◆ What to produce
Check each line below for "agent" and report how many have it, nothing else.

◆ Stored data
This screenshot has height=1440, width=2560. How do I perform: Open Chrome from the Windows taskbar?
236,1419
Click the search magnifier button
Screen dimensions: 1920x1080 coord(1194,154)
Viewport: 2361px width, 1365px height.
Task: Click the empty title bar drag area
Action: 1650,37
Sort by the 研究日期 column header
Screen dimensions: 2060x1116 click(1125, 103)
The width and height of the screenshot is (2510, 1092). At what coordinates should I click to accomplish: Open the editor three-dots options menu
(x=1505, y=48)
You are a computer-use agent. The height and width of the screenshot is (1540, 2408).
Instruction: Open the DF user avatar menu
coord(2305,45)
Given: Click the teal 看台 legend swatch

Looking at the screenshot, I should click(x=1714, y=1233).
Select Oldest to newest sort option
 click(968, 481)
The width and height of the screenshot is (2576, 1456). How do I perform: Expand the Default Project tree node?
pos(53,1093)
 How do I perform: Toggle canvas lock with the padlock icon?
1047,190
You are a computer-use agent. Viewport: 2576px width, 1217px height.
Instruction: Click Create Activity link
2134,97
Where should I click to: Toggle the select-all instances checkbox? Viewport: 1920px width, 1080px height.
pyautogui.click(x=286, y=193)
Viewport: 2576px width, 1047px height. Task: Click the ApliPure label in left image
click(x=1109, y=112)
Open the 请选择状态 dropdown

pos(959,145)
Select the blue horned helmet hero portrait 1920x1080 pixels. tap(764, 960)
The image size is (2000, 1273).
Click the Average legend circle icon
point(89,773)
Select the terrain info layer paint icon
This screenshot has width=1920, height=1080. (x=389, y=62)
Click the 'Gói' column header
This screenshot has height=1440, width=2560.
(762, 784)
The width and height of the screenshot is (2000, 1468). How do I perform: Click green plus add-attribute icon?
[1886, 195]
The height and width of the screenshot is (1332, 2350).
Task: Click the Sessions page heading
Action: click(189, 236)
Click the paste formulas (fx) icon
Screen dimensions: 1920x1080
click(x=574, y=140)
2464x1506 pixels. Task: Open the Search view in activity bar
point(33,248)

◆ Task output
2